The rain has finally stopped. With no sign that it might, it ceased suddenly and completely. Within minutes the sun was shining. Brilliant blue skies stretched as far as I could see as if the very idea of clouds was yet unconceived.
We can see out over the entire swath of the Great Recess. The cliffs continue off to the north and south of us, gently curving before they disappear over the horizon. Below us is a canopy I never thought I would stand above. The massive trees of the Nanten only reach two thirds the height of the cliffs.
Below I can still make out a few ruins that tumbled from Hamada into the Broken Circle. That is the name they give for the broad swath of empty land that rings the Great Recess at the base of the cliffs. For two miles or so there are massive convoluted mounds of broken stone and earth. They appear as though they were once smooth hills that are now laid open by dry cracks and jagged rents.
Some smaller trees grow on the unbroken portions, but none of the mightier trunks rise from its surface. The people here speak of the Broken Circle as if it were a graveyard, haunted by the worst sorts of monsters. The rains drive most of those monsters into the cracks and caves beneath the surface. Otherwise it is an impassable section of land.
There is a path, Inifra said, that leads across it and into the jungle. That path, she said, is only really used by the bravest of traders. It follows one of the few routes that remain unbroken, and thus do not require that one enter or cross any of the crevasses. Still, it isn’t all that much safer.
Dionus spent much of today out on one of the stone pillars that lays fallen over the edge. He stared out over the recess, the wind whipping around him and tugging at his cloak. He said it reminded him of flying. That was sufficient, he said. At least for now.
Balthandar and Timber have made an odd pair the last few days. He seems to have become so attached to the idea of protecting her that, even in the midst of our newfound safety, he rarely leaves her side. I’d never seen Balthandar surrounded by children until she dragged him into a group of them today. It was also one of the first times I have ever seen him so visibly uncomfortable. I had to walk away so as to keep from laughing at him.

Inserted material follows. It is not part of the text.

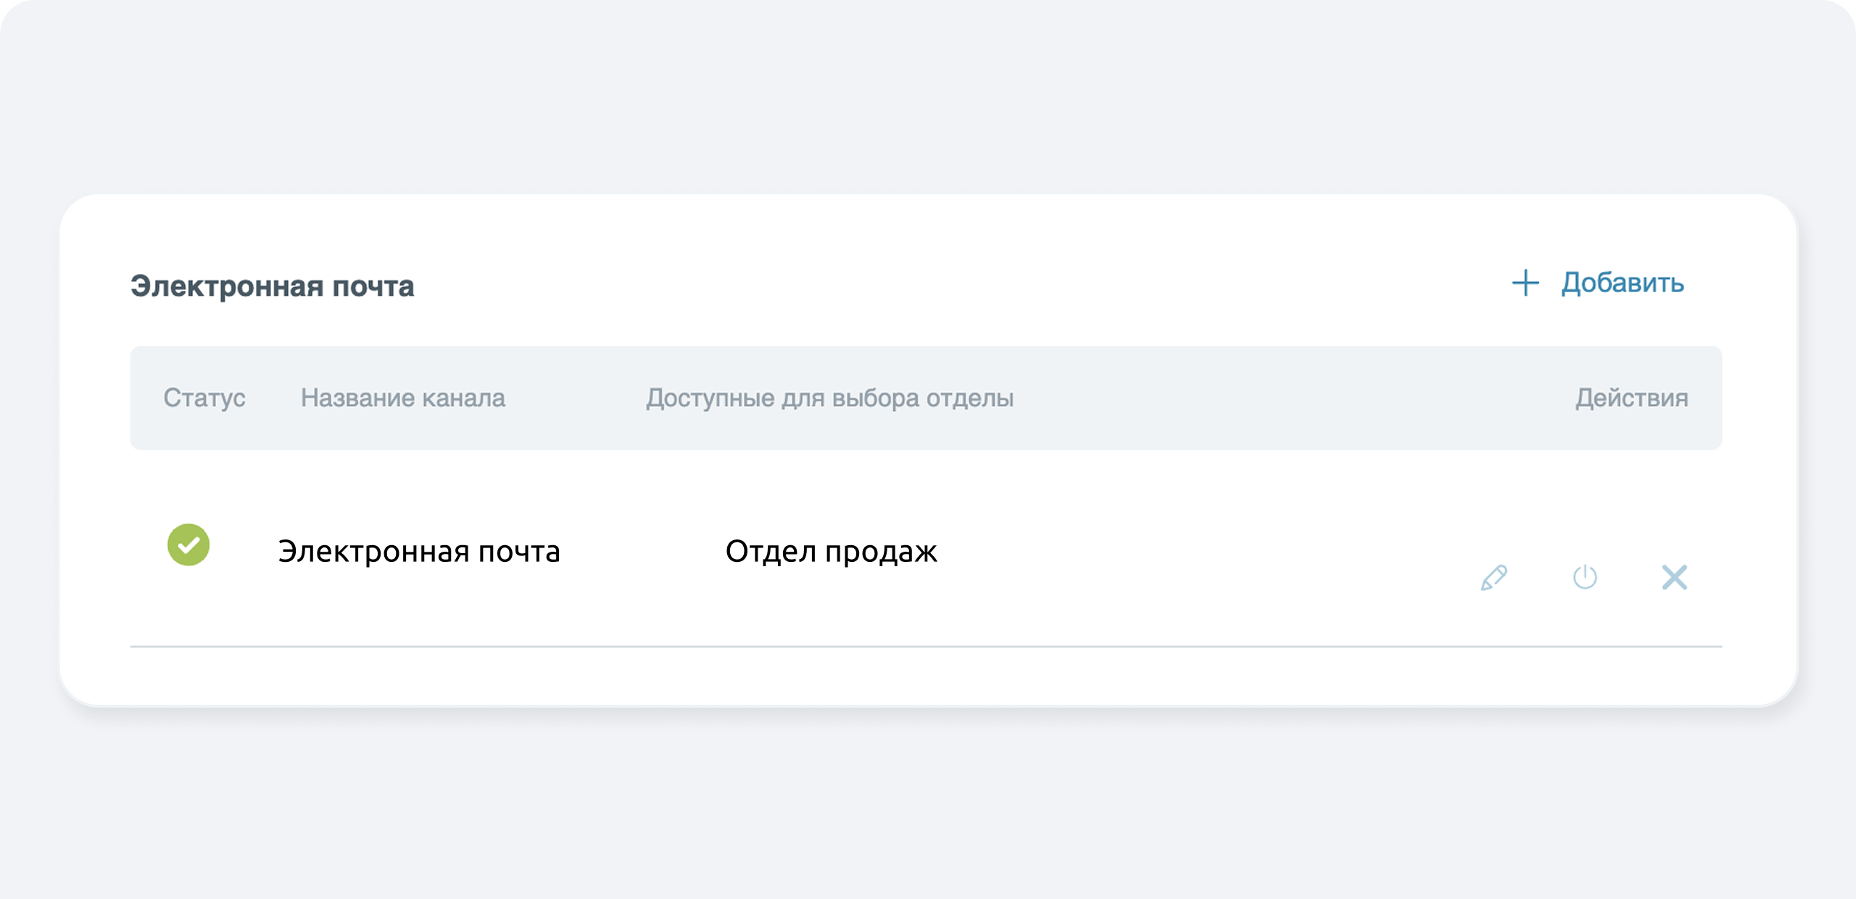Screen dimensions: 1856x899
Task: Click the bold Электронная почта section heading
Action: click(x=273, y=286)

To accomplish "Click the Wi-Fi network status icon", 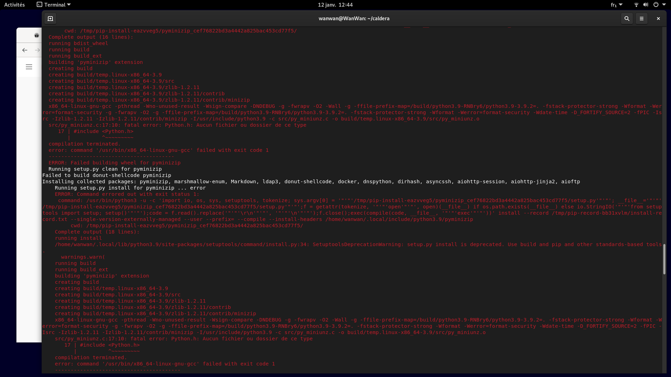I will 636,5.
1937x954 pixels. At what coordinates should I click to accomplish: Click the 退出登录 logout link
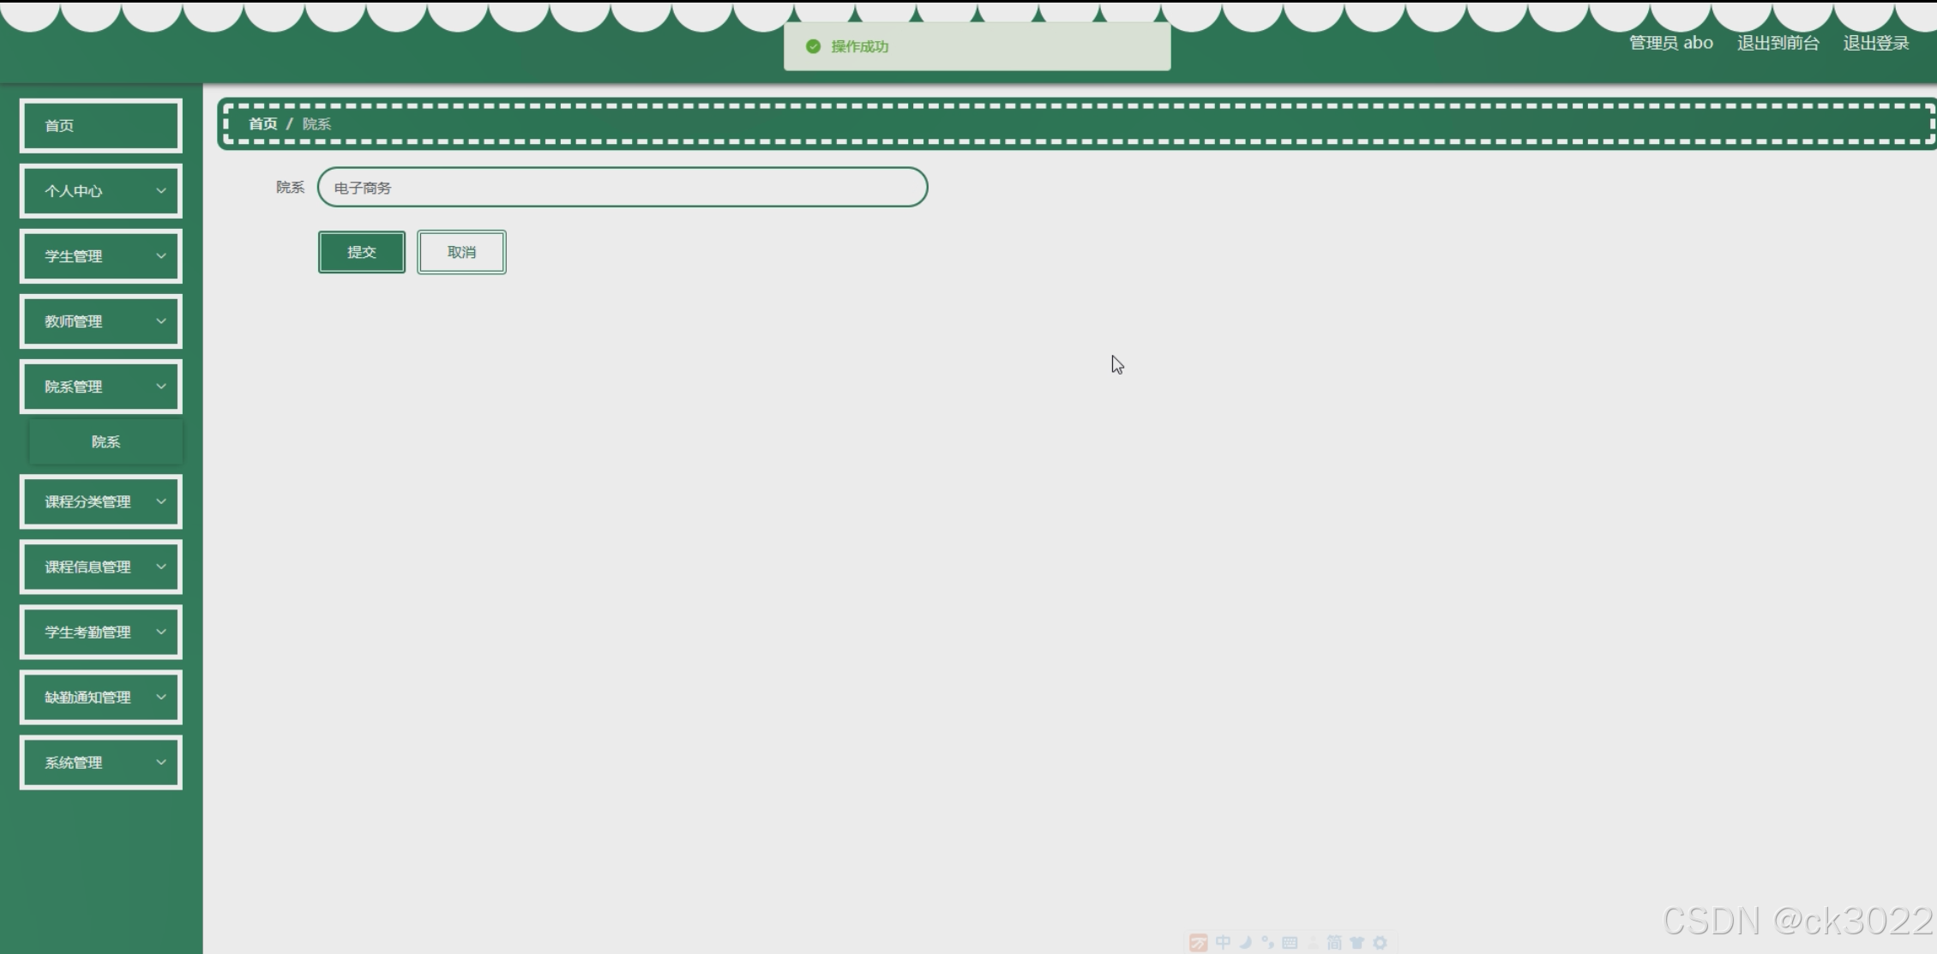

For my part, I have spent most of my time today with Inifra interviewing the locals. There is little consensus as to where Salisir may have gone, but more and more of the people have pointed us north. There is a mighty stone bridge that crosses the river at the top of the falls which their fishermen still use daily. They say that there was once another powerful trade city that lay a few dozen leagues north which built it in conjunction with Hamada.
Apparently it wasn’t as lucky as its trade partner. The entire city fell over the cliffs and was destroyed in the Broken Circle. There is a village that was built just west of the cliffs by the survivors, and it was to that village that we are repeatedly told Salisir went. This appears to be the direction we must head.
While I would prefer to make directly for Matasten, there are no guarantees that Salisir didn’t die long before he made it himself. We must continue to follow him until we know for certain where his body lies.
One more good night’s sleep, I feel, and I will be ready for our trek across this bridge and back into the jungle. My sleeping mat, the one final luxury I have from home, is so frayed that it seems worthless. Strangely, though I have always carried a mat upon which to sleep, I no longer unroll this one as frequently as I used to. I think I may leave it here in Hamada when we go.